Extracted records:
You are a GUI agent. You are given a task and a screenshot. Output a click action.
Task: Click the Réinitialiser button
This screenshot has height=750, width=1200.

---

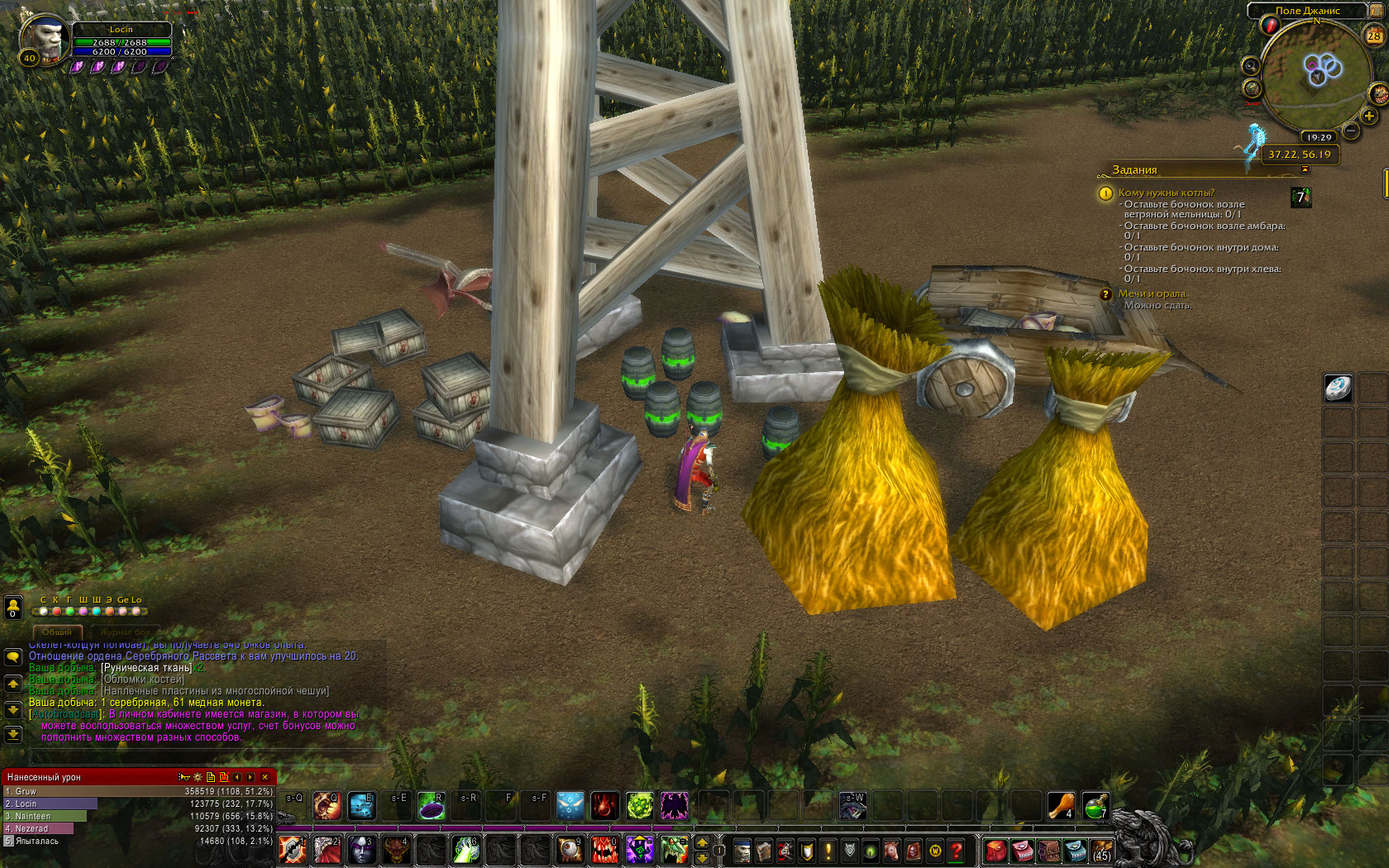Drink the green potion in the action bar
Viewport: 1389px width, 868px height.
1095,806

Challenge: Pull out every line above that contains the word "screenshot".

Task solution:
You are a GUI agent. You are given a task and a screenshot. Output a click action.
This screenshot has height=750, width=1200.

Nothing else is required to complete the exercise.